Looking around at replacement parts and getting confused. 

For instance. on wretched motors. 
Wretched Motorsports
is supposed to go above
Wretched Motorsports
???
so which do i replace?



and then BMR has 
BMR Fabrication Inc.
scroll about half way to HARROP REAR CRADLE BUSHINGS


scroll further and they also have N92350 Subframe bushings >
http://www.bmrfabrication.com/gto/nolsubframe.bmp

what do i replace for wheelhop?confused:confused


----------



## GM4life (Mar 18, 2007)

First read this if you haven't allready:http://www.gtoforum.com/f39/definitive-definition-gto-suspension-concerns-19058/
I got the x-member bushings(Energy Suspension)from AutoZone, ordered a rear diff insert from Results for 04-06 GTO BUSHINGS .
I also have drag bags in the rear from BMR, front and rear swaybar bushings. These are steps to REDUCE wheel hop not eliminate it. Last night I still experianced some wheel hop. There is still things I need to do back there to reduce it more.


----------



## KyleGT05usmc (Feb 28, 2009)

yes i read that post. i realize its not going to be completely solved by bushings but according to that post if i can at least solidify the xframe to the body I at least reduce that slop which it states is where a lot of the hop comes from. 

figure the drag bags are the best way to half a$$ the shocks/springs.

what about energy suspension? their parts are considerably cheaper but how far off is the performance? 

was looking at that weekend warrior package from the link you gave. is the 'cross member bushings' the same as the xframe bushings? another name i see is subframe but i would think thats referring to the front subframe? just seems to be a few names for same piece so thats whats throwing me off.


----------



## GM4life (Mar 18, 2007)

I can't compare Energy Suspension bushings to the other brands because I can't.
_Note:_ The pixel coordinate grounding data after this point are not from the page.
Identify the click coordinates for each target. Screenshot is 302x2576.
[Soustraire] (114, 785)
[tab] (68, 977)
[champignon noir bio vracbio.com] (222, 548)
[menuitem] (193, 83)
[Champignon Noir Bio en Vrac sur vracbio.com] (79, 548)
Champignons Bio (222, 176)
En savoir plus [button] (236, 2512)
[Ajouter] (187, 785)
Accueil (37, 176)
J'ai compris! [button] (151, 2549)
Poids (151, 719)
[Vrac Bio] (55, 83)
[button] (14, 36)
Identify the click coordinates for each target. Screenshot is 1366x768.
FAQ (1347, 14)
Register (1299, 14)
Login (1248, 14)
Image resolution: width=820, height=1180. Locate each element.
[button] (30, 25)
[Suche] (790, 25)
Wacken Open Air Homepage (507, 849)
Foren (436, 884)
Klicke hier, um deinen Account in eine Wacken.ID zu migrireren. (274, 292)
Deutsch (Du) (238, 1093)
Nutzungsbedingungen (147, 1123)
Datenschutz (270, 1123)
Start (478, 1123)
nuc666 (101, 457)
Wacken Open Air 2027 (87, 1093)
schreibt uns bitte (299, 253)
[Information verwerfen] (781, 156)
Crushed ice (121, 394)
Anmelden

I can tell you by doing what I did I can tell a differance in the behavior of the rear end. It feels more connected than it did before. Rear subframe/crossmember/cradle is the same thing.


----------



## svede1212 (Nov 1, 2005)

IMHO the Energy subframe (x-member same thing) bushing are superior to the others and noticeably cheaper. The bags will give the most noticeable help. You may want to read this too


----------



## KyleGT05usmc (Feb 28, 2009)

well ill just go with those as far as the xframe bushings because 120+ is pretty steep.

hopefully between the bushings and drag bags i can keep that rear from beating my teeth together.


----------



## KyleGT05usmc (Feb 28, 2009)

i read about the gforce half shaft kit fix, im just about sold on it, gonna look into them a little more but i see everyone who has them swares by them. id probably go ahead and upgrade the bushings mentioned as well just to clean up the slop.

so they run a heavier shaft on one side, as to throw off the harmonics so they dont bounce together. i know it sounds ghetto but wouldnt adding a few strips of wheel weights have the same theory???


----------



## GM4life (Mar 18, 2007)

KyleGT05usmc said:


> so they run a heavier shaft on one side, as to throw off the harmonics so they dont bounce together. i know it sounds ghetto but wouldnt adding a few strips of wheel weights have the same theory???


GM uses a larger half shaft on one side to reduce wheel hop on the ZR1, not getto. After many folks have broken the rear end on CTS-V's due to wheel hop something has to be done to prevent it. Wheel weights will just fling off, and it would have to be balanced.


----------



## KyleGT05usmc (Feb 28, 2009)

i got ya. wasn't gonna do it but was just trying to see if it was the weight difference that made the improvement. 

so I think Im just going to go the more affordable route and get as many of the bushings from auto zone or whatever. I DD my car and race every now and then so i dont need adjustable bushings and ****. 

bushings, new half shafts, maybe some auto zone high tier shocks and im done, dont want to spend $1500 back there...


----------